Afin d'acquérir son indépendance spatiale vis-à-vis des Etats-Unis, en 1968 la France, l'Allemagne et le Royaume-Uni envisagèrent de fonder une agence spatiale européenne afin de développer leurs propres lanceurs et satellites. Suite aux échecs répétés du lancement de la fusée Europa, toute l'organisation fut revue et il faudra attendre le 30 mai 1975 pour que l'Europe inaugure l'Agence Spatiale Européenne, l'ESA, née de la fusion de l'ESRO (European Space Research Organisation) et de l'ELDO (European Launcher Development Organisation). 11 États-membres européens y participent. Notons que la convention liant ces pays ne fut ratifiée qu'en 1980.

Données sources
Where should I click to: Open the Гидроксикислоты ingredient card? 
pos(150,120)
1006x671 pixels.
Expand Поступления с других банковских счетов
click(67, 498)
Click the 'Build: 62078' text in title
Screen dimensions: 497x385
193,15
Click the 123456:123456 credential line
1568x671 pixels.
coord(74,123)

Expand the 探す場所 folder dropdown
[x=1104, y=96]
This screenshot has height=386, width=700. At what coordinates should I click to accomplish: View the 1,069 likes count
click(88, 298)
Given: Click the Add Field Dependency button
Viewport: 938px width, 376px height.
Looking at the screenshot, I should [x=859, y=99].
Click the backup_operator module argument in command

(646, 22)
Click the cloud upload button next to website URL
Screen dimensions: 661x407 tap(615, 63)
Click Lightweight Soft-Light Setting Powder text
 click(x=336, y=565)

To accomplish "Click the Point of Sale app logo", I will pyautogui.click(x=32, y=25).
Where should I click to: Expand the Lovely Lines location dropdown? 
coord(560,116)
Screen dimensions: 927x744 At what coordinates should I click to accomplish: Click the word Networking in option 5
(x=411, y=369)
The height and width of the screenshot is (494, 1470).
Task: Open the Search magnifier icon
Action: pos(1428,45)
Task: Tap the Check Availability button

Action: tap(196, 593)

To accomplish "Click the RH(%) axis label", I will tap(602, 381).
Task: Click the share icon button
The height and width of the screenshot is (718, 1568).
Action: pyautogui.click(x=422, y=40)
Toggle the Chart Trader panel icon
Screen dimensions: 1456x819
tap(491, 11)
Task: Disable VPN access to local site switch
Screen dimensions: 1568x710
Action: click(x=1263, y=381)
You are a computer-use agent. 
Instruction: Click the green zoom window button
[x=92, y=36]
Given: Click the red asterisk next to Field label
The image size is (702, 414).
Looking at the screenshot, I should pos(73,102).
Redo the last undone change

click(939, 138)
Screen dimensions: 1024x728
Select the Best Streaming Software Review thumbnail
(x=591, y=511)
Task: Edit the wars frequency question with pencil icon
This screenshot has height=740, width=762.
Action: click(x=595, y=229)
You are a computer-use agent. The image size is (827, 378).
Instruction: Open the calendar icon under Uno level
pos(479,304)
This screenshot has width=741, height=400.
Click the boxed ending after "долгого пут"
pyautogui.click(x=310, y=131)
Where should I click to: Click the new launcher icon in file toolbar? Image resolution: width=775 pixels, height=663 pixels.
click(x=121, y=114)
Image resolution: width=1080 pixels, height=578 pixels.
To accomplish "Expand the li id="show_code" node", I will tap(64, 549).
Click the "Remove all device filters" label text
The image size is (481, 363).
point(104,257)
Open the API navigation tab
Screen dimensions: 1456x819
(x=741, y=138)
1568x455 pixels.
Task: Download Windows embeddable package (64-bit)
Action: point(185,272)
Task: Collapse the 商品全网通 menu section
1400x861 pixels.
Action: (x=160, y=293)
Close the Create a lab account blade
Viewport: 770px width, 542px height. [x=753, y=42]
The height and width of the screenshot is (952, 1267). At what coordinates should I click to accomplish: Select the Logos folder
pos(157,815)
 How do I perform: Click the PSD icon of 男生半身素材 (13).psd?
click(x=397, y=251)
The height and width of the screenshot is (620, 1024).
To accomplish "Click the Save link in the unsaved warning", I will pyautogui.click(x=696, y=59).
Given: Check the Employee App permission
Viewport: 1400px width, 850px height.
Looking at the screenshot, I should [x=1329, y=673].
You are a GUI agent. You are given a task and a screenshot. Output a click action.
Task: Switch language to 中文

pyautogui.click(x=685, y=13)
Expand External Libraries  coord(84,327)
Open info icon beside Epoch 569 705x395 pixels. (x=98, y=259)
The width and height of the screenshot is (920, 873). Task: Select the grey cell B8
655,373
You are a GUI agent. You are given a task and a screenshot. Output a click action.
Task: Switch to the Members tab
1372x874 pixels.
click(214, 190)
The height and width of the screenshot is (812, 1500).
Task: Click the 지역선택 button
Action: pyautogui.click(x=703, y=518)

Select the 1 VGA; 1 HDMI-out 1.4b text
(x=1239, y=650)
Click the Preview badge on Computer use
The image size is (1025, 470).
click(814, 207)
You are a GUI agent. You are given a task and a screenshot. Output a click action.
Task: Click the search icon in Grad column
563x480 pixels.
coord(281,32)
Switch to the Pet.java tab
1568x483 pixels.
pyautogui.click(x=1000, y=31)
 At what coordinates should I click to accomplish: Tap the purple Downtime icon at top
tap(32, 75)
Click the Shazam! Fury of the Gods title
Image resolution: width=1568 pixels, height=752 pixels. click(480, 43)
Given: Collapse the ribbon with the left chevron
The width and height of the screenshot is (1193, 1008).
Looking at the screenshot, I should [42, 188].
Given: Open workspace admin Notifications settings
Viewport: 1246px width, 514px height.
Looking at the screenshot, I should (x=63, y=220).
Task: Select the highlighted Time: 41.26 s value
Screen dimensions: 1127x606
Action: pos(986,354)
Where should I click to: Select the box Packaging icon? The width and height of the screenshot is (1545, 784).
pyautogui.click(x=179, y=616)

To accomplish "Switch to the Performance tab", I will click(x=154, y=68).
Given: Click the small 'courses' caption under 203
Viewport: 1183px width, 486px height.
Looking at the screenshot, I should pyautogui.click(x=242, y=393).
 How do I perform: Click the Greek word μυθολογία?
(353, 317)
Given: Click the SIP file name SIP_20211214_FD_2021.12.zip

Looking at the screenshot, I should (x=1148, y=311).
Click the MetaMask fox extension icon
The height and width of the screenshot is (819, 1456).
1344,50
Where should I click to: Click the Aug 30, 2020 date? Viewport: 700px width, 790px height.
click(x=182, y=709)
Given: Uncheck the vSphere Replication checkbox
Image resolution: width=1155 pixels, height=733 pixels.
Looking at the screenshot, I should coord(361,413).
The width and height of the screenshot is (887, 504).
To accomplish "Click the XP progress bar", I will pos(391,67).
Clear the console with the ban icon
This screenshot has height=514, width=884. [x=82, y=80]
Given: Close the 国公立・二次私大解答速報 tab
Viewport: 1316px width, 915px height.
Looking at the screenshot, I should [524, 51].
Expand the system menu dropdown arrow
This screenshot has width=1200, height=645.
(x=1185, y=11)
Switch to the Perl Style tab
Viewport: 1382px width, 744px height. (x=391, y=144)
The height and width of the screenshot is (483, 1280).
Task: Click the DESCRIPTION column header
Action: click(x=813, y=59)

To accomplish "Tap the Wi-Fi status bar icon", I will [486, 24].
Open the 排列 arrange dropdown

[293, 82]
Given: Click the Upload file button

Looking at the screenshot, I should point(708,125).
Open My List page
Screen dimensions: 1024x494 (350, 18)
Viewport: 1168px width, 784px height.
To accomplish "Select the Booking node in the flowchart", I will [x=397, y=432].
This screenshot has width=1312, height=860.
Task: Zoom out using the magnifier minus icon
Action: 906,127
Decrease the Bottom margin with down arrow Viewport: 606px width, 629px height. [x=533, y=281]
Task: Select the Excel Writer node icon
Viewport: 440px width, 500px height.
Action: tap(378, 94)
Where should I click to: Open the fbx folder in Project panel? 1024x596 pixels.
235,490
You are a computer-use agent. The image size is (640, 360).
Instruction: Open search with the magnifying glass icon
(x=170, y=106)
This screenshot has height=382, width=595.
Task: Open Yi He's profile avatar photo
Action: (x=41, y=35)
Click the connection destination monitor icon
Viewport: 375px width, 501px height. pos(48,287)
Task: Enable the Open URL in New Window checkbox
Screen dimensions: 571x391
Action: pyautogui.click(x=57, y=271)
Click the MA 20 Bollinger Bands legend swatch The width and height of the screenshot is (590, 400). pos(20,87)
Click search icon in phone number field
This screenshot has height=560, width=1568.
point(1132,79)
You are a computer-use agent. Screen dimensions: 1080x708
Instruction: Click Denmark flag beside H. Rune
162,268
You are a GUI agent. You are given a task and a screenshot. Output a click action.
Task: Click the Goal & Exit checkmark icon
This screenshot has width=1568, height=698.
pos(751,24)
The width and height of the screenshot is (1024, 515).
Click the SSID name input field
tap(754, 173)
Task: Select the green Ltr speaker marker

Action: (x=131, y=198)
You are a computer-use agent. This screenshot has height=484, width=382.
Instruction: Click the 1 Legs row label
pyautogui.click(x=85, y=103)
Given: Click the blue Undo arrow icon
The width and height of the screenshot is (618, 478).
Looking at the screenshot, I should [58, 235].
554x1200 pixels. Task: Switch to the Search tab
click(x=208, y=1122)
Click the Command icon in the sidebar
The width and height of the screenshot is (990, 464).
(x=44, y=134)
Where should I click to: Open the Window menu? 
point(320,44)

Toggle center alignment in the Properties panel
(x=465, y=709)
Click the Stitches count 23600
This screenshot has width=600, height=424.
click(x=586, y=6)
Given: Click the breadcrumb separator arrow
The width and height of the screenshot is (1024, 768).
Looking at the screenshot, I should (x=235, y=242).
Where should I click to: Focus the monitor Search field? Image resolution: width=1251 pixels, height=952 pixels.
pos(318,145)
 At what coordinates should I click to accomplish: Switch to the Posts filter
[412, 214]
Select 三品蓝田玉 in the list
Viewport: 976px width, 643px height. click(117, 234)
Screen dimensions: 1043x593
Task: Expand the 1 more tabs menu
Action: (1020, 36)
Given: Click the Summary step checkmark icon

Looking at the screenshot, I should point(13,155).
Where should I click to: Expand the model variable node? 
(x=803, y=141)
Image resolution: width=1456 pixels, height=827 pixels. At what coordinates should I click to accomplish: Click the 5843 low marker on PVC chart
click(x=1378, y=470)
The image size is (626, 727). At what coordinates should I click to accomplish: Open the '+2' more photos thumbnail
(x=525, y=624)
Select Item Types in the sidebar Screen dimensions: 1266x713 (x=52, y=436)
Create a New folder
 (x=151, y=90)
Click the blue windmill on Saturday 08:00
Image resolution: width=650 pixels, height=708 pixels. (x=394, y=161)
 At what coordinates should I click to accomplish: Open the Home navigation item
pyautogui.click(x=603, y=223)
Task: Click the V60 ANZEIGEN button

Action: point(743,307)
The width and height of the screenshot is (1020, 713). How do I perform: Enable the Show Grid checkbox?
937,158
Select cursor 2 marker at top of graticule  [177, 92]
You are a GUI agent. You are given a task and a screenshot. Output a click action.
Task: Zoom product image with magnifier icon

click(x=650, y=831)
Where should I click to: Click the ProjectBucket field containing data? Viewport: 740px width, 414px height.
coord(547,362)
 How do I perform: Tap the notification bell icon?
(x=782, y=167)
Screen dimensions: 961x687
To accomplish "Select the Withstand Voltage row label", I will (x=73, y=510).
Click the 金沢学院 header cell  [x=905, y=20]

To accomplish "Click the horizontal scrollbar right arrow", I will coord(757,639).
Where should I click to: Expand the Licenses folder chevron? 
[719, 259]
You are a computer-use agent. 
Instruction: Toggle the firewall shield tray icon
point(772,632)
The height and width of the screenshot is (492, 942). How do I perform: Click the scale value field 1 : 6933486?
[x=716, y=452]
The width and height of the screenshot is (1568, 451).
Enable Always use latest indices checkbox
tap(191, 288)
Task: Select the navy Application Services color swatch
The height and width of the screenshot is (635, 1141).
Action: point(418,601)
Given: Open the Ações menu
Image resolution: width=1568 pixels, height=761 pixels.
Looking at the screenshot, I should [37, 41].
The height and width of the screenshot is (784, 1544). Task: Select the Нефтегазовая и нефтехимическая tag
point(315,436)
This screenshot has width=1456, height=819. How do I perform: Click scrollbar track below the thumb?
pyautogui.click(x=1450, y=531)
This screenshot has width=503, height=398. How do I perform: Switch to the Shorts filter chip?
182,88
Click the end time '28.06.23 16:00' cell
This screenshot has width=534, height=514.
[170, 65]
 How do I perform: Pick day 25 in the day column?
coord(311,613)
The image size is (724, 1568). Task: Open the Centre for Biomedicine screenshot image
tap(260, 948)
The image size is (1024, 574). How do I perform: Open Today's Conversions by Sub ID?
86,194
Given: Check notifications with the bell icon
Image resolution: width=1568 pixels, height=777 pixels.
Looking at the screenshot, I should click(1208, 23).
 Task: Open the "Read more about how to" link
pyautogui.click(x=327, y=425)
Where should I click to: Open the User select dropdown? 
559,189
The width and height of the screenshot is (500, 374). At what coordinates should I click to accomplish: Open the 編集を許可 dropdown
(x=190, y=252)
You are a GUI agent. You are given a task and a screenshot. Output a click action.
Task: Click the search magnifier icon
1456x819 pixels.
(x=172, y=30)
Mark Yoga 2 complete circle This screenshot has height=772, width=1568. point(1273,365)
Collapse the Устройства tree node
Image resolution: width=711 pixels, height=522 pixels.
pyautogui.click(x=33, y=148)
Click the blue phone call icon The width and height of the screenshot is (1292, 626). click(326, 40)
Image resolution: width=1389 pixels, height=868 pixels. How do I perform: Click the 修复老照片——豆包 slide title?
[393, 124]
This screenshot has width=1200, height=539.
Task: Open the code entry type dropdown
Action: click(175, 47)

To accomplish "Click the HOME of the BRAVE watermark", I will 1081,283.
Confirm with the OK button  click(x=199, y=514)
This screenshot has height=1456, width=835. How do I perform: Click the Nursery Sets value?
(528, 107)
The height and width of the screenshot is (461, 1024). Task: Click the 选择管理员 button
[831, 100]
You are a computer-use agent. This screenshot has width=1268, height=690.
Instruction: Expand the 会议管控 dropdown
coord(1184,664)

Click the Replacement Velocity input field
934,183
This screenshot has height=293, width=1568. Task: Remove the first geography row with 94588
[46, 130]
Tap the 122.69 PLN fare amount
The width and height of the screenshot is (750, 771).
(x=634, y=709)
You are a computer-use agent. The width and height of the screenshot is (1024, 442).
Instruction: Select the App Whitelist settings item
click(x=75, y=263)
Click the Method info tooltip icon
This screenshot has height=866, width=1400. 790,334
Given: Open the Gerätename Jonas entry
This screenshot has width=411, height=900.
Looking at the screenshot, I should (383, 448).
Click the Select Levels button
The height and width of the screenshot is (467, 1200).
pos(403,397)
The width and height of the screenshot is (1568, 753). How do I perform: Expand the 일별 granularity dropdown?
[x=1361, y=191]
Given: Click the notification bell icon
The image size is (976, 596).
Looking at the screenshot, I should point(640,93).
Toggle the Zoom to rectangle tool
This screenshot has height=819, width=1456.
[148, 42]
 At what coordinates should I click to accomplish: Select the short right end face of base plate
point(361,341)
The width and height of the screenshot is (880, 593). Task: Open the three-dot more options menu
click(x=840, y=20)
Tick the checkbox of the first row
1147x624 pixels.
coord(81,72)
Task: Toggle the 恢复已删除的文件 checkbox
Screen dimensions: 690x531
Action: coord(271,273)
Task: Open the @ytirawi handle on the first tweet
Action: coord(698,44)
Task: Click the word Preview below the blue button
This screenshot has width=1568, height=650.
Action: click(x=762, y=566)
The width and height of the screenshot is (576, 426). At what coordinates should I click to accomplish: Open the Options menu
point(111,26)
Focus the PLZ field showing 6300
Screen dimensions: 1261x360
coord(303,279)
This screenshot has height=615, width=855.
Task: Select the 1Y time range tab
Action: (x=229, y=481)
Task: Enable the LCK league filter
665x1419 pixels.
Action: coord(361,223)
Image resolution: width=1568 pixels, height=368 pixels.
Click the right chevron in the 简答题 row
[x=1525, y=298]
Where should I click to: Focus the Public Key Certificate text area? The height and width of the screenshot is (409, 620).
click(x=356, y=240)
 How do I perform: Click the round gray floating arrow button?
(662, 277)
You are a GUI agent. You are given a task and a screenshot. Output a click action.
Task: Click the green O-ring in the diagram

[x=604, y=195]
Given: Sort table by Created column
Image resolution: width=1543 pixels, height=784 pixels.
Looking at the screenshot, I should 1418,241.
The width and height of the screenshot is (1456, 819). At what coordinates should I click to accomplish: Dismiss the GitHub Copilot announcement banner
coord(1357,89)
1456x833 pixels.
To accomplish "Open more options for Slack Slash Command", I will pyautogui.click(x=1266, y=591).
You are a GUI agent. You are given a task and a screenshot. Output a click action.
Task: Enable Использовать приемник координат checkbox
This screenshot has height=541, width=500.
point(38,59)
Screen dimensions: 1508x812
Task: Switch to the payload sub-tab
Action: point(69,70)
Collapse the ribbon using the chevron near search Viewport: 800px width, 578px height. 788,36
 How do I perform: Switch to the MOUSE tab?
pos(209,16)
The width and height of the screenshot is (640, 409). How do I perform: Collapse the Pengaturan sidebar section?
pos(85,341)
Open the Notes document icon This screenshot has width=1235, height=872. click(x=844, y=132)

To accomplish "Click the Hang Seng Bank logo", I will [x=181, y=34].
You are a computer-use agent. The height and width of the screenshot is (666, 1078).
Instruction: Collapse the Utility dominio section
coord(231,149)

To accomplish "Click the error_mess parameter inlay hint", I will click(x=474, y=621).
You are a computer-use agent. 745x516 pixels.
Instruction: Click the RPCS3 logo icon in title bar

*CONSIGNES*:
A: Relevez toutes les organisations spatiales que mentionne le texte proposé, avec leur nom complet lorsqu'il est donné.
B: Résumez le texte proposé en deux phrases.
C: D'après le texte proposé, en quelle année la convention liant les pays membres fut-elle ratifiée ?
Ces données n'ont aucun lien avec le texte proposé.

*SOLUTIONS*:
A:
- L'Agence Spatiale Européenne (ESA)
- L'ESRO (European Space Research Organisation)
- L'ELDO (European Launcher Development Organisation)

B: En 1968, la France, l'Allemagne et le Royaume-Uni envisagèrent de fonder une agence spatiale européenne pour acquérir leur indépendance spatiale vis-à-vis des États-Unis. Après les échecs répétés de la fusée Europa, l'organisation fut revue, et l'ESA, née de la fusion de l'ESRO et de l'ELDO, fut inaugurée le 30 mai 1975 avec 11 États-membres, la convention n'étant ratifiée qu'en 1980.

C: En 1980.